• Text segment

'''

Linda Abarbanell, Associate Professor in the Department of Psychology at San Diego State University, regularly visits Chiapas, Mexico to survey members of the Tselta Mayan community. As part of her research, she asks questions about how religious and scientific beliefs related to illness, natural disaster and other topics are influenced by education.
“In the Culture of Schooling Project, we’re particularly interested in looking at how formal education around the world shapes the kind of core values and beliefs that people have. And in my particular context where I work here in Tenejapa, I’m interested seeing how the shifts in education, shifts in beliefs about science, shifts in beliefs about religion all have an impact on the healthcare beliefs and practices that people have,” Dr. Abarbanell says.
What the collective research showed is that there is no such thing as a “simple” belief. Complex cultural alliances and identities influence what and how we cognitively process information throughout our lives.
Vivian Afi Dzokoto, PhD, a cultural and clinical psychologist and Professor in the Department of African American Studies at Virginia Commonwealth University, is another subgrantee of the Culture of Schooling Project. Her research looks at a peri-urban school in Accra, Ghana, and a rural school in Salt Pond, Ghana to better understand the influence of parents and schools on beliefs related to science and religion.
“In other words, we’re looking at cohort effects,” she says. “Meaning, if you take a parent and a child, is the relationship between their scientific thoughts and their religious thoughts similar to each other, which then suggests that there is a lot of parent-child influence? Or rather, are the signs of the relationship between scientific thought and religious thought in a child similar to their peers, in which case it would suggest that the formal education system has a great deal of influence on how children’s belief systems are shaped?”

'''

• Data under study

'''

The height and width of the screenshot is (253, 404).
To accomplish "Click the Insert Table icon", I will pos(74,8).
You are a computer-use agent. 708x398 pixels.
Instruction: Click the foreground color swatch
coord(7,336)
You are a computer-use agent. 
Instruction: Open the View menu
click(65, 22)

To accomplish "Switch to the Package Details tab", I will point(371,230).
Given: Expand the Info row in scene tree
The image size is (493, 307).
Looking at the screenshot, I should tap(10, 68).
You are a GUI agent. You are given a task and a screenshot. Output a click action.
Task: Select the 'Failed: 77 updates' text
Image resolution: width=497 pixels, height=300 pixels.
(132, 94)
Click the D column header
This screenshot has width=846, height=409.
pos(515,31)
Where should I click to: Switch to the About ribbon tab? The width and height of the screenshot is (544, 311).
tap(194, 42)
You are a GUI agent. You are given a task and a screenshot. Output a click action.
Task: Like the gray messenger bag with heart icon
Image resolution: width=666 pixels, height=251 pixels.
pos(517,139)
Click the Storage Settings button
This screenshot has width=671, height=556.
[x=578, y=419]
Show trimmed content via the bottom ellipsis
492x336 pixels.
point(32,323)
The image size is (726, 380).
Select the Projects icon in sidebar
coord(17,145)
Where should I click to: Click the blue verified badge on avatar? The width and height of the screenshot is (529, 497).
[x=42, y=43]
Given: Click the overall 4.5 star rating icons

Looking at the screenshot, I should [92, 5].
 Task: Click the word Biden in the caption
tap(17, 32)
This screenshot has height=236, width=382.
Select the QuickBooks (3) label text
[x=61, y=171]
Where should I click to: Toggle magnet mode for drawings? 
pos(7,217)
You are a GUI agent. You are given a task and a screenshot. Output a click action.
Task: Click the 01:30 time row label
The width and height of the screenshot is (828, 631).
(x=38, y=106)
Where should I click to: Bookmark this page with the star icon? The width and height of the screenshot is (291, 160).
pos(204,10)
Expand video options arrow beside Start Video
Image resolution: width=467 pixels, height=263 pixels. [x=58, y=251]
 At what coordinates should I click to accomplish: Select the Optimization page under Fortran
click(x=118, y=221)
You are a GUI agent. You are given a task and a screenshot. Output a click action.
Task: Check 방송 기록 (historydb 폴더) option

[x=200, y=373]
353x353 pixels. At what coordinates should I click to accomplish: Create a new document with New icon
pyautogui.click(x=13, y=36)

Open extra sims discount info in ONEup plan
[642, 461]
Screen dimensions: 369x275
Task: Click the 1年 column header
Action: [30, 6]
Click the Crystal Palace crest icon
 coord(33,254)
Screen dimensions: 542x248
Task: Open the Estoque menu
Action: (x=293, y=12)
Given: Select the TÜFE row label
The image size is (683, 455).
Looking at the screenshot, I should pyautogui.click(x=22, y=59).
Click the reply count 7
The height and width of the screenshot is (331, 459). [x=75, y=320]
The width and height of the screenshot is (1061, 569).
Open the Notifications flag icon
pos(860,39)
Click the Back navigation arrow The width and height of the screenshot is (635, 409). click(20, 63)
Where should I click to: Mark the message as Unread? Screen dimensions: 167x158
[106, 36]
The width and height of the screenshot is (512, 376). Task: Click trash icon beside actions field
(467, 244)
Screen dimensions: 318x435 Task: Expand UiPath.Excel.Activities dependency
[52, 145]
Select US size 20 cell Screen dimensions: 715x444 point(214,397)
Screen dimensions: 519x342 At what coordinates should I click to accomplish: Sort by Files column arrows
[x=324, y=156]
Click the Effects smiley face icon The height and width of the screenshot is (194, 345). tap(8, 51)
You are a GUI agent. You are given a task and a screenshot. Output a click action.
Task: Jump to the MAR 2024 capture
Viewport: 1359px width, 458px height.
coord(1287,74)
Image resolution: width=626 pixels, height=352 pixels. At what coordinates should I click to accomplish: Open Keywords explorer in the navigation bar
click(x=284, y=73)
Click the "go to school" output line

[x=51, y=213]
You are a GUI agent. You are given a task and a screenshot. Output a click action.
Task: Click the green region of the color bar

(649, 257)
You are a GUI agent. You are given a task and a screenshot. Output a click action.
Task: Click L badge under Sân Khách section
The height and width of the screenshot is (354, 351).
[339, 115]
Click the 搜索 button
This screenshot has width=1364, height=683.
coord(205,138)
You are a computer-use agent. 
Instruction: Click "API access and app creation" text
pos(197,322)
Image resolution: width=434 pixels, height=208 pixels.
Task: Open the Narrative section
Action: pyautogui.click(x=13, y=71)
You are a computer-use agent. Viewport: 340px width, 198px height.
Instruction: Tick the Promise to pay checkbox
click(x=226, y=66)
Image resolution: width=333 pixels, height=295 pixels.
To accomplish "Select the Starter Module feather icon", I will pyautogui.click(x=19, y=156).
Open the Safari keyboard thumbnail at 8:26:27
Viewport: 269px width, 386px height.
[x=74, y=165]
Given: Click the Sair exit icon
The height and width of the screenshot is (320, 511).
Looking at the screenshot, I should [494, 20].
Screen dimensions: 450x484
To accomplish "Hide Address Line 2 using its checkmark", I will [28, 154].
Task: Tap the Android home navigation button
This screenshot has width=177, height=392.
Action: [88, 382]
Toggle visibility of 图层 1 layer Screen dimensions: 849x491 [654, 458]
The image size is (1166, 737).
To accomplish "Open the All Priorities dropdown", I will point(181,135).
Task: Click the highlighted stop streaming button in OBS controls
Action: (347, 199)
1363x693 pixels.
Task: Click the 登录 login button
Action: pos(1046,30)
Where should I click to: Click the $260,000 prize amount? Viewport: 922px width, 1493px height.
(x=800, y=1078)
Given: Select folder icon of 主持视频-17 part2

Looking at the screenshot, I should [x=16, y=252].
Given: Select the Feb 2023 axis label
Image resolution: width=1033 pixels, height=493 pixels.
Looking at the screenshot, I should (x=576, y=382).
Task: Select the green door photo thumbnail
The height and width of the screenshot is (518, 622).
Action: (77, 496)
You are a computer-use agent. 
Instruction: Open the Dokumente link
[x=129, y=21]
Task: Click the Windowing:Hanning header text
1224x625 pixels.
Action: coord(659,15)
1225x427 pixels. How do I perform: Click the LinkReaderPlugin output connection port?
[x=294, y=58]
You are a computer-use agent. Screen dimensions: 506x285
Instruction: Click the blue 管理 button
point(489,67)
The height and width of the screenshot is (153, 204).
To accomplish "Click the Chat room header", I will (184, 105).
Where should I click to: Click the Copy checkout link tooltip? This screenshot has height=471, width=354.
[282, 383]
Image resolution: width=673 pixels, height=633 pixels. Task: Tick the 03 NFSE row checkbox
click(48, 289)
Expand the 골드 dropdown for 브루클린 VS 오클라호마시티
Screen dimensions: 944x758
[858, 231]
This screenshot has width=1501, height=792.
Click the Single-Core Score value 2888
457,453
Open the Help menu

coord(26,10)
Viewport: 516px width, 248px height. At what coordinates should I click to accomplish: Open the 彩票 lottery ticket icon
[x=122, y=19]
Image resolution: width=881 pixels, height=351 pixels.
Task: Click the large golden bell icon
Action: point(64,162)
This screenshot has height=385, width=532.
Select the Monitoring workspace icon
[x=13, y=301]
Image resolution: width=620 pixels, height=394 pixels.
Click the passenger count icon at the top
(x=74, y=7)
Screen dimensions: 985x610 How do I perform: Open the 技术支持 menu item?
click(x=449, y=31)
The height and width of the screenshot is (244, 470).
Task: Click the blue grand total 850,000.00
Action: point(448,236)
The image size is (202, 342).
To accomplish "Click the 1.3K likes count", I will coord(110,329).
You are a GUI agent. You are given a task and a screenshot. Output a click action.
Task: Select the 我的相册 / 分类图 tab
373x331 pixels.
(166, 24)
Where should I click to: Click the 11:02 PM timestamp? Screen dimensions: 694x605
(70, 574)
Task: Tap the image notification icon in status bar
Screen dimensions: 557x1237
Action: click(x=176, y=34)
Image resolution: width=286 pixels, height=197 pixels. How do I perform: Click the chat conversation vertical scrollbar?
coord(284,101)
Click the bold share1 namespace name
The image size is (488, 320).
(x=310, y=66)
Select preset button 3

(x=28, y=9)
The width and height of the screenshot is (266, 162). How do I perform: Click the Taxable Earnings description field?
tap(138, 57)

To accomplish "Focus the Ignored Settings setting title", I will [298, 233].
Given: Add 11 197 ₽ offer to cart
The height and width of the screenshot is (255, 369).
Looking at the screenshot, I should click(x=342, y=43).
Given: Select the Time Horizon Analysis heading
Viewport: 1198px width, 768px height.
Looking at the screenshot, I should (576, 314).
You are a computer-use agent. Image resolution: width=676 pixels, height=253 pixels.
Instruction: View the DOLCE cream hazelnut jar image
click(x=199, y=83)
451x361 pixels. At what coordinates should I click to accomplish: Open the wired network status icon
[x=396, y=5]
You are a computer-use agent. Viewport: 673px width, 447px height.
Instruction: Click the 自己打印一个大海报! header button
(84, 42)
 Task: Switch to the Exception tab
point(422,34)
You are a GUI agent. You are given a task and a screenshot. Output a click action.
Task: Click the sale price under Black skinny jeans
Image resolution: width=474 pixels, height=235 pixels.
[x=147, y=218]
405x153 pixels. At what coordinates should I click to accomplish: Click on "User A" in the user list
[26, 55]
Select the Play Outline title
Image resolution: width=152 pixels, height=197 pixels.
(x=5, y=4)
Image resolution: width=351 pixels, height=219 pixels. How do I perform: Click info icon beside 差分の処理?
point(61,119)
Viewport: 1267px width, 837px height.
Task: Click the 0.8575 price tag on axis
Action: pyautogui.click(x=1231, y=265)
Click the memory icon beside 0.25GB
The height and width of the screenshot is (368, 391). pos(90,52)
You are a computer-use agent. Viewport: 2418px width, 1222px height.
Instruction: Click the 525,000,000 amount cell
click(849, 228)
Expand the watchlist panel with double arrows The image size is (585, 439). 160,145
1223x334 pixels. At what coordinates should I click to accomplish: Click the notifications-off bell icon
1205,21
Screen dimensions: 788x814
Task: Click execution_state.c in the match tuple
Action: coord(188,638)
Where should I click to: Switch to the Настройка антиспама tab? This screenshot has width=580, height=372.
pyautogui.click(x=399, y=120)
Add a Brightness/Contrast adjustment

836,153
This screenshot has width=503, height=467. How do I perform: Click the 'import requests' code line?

'''

• Required work
- 1) From the passage on the Culture of Schooling Project, extract the part that opens with the words "Linda Abarbanell, Associate" and closes with "influenced by education.", copying it word for word.
- 2) Extend the passage on the Culture of Schooling Project by writing what comes after its final sentence.

• Answers for this exercise
- 1)
Linda Abarbanell, Associate Professor in the Department of Psychology at San Diego State University, regularly visits Chiapas, Mexico to survey members of the Tselta Mayan community. As part of her research, she asks questions about how religious and scientific beliefs related to illness, natural disaster and other topics are influenced by education.

- 2)
Dr. Dzokoto attests that children learn from multiple settings – and those threads of knowledge intertwine to form a beautiful pattern of overarching knowledge they will use to engage in the world.
Dr. Legare’s interest in this research topic is both academic and personal. Extensive travel has stimulated her curiosity and informed her insights into the many ways education changes people, both cognitively and as participants in a culture. A key objective of this project is to build a global network of cognitive scientists who share those interests and can contribute to a deeper, fact-based, and more holistic understanding of the impacts of education.
It’s critically important, Dr. Legare maintains, that formal education is more widely understood by parents and whole societies as a conduit for transmitting values and beliefs as well as academic content and skills. Recognizing that reality, she says, also means acknowledging that there’s currently very little reliable information about the process of cultural transmission, particularly the extent to which what’s learned in school is coexisting or conflicting with beliefs already embedded within a population.
“This initiative is an opportunity to understand the sorts of things that predict greater coexistence of complex religious and scientific concepts, which from my perspective is critical to reducing conflict, promoting human wellbeing, and creating 21st century global citizens,” she says.